PotCoin: Can the Cryptocurrency for Cannabis Live up to Its Hype?

in #marijuana7 years ago

In early 2014, around the time retail cannabis stores opened in Colorado, news reports heralded the arrival of a digital currency for the legal cannabis market. PotCoin was supposed to allow consumers to buy or sell marijuana anonymously without using cash. At least one dispensary installed an ATM linked to the cryptocurrency.

And then PotCoin fell into obscurity. Within months, the headlines and news stories dried up. PotCoin has been live since its 2014 launch, but it’s failed to drum up a serious following. The currency was eventually taken over by a new set of administrators, including the developer of PotWallet, a PayPal-esque service created to make using PotCoin more practical.

Hype springs eternal, and now, more than two years after the vaporware debut of PotCoin, there may be reason for it to flow anew. With what the company characterizes as “substantial” new investor funding, PotCoin’s administrators are overhauling the currency. “There was a lack of IT manpower,” said David Amitrano, a pseudonym for the chief technology officer of the mysterious Montreal company behind these ventures (PotCoin’s leaders, like many cryptocurrency creators, put a premium on privacy). As with Bitcoin, PotCoin is open-source, so improvements can come from the company’s administers or via public submissions.

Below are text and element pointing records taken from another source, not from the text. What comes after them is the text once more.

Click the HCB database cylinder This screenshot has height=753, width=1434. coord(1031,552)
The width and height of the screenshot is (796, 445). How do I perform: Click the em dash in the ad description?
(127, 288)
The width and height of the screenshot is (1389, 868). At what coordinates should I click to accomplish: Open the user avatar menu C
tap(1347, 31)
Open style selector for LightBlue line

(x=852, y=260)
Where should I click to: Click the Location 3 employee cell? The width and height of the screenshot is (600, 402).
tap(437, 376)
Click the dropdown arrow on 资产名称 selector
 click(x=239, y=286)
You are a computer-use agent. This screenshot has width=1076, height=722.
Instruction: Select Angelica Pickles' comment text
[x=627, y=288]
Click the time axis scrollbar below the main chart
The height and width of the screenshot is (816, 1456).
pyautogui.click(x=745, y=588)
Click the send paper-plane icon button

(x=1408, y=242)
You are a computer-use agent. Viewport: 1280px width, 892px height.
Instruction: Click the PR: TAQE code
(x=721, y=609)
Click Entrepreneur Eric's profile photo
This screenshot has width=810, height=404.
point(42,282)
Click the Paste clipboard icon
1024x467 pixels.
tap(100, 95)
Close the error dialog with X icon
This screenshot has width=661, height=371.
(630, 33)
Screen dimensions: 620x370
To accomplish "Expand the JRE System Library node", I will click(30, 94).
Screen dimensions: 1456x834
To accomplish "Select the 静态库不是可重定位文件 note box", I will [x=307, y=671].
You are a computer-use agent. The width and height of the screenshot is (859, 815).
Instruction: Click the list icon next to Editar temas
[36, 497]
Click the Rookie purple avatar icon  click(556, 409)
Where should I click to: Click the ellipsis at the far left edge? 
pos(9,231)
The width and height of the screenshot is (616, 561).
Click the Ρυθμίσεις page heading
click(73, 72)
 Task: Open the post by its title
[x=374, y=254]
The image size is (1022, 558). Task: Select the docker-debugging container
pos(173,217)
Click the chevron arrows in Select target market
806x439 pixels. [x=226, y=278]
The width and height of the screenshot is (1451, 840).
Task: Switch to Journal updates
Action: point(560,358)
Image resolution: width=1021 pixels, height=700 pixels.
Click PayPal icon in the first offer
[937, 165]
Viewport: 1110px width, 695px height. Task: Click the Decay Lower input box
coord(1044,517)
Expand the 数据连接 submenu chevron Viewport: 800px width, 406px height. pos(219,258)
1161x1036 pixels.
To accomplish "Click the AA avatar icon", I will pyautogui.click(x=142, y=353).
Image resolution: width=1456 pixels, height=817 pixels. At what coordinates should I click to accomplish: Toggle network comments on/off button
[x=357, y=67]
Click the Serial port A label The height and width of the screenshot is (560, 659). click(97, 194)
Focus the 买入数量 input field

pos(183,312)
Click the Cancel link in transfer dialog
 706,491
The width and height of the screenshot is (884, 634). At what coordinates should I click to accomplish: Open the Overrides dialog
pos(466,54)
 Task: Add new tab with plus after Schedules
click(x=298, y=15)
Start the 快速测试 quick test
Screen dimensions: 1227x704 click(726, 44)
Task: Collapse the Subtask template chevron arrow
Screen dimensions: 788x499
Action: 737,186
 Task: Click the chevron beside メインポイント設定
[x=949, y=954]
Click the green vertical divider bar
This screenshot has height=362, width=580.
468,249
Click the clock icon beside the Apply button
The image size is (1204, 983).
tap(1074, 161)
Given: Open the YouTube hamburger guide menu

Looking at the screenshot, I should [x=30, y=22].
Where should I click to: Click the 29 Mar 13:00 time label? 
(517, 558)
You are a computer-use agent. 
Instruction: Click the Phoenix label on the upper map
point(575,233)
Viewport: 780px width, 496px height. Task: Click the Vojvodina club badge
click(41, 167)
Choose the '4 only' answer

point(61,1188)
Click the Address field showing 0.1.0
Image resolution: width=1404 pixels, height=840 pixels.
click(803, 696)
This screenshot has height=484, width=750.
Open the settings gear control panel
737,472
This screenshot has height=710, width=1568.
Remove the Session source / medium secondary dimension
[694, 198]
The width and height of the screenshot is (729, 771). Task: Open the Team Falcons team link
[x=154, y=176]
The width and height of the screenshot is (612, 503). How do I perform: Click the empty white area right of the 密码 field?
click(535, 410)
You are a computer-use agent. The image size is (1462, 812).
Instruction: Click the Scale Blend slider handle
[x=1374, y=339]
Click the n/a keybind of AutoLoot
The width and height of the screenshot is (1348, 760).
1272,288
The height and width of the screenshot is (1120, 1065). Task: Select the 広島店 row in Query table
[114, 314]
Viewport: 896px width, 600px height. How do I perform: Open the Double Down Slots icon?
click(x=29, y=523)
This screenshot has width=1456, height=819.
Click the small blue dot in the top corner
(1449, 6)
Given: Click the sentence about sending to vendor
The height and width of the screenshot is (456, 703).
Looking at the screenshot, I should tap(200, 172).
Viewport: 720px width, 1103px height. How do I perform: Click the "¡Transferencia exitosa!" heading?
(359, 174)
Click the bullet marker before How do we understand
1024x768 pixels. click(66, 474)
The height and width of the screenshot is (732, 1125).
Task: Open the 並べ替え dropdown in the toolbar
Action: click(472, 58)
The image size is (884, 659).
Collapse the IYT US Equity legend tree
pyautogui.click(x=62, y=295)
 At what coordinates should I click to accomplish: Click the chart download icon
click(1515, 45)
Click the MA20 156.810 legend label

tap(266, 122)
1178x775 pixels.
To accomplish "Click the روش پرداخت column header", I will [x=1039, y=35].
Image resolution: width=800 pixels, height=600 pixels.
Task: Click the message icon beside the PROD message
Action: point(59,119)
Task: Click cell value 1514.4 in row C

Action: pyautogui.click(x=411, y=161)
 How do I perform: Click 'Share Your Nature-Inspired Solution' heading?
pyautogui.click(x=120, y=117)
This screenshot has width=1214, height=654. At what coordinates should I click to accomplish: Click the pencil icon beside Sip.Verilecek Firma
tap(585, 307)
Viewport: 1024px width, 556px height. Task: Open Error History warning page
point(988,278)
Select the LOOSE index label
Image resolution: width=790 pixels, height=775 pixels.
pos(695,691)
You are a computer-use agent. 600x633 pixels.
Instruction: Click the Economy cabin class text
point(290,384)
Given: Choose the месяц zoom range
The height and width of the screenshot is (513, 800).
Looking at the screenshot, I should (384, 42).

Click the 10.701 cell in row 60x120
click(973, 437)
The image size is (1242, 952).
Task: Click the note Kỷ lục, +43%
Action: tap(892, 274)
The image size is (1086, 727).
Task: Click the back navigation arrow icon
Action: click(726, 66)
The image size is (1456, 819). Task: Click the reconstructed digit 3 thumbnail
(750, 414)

The company has no mobile app at the moment, but Amitrano says one is in the works for Android, iPhone, and Windows. The company says it’s on the verge of making public announcements about improvements to its products, but it hasn’t yet set a date to do so. “Pretty soon,” is all Amitrano would say.

Among other internal changes, the company acquired its own data center in Montreal. “We’re going to own 100 percent of our hardware and our network,” Amitrano said. “Everything is being refactored. Our biggest concerns are reliability, scalability, and security.”

Amitrano said there is no way to know how many users own PotCoins, or how much money the currency adds up to in the real world. Chatter in online forums—like its own, and one on Reddit—is sedate, as is activity on Facebook and among its 437 Instagram followers. On its website, PotCoin lists just 12 businesses that accept the currency. PotWallet has been available since its debut about a year after PotCoin, and today has around 3,000 active users, Amitrano said.

Both PotCoin and PotWallet can be used without fees. Consumers pay zilch. PotCoin promises transactions within just 40 seconds, a speedy clip compared with BitCoin’s 10-minute slog. 

That’s one of the things that makes PotCoin most promising, said Shad Ewart, a community college professor in Maryland who teaches one of the country’s only cannabusiness courses. Fast transactions would be imperative for a customer-merchant payment service, he said.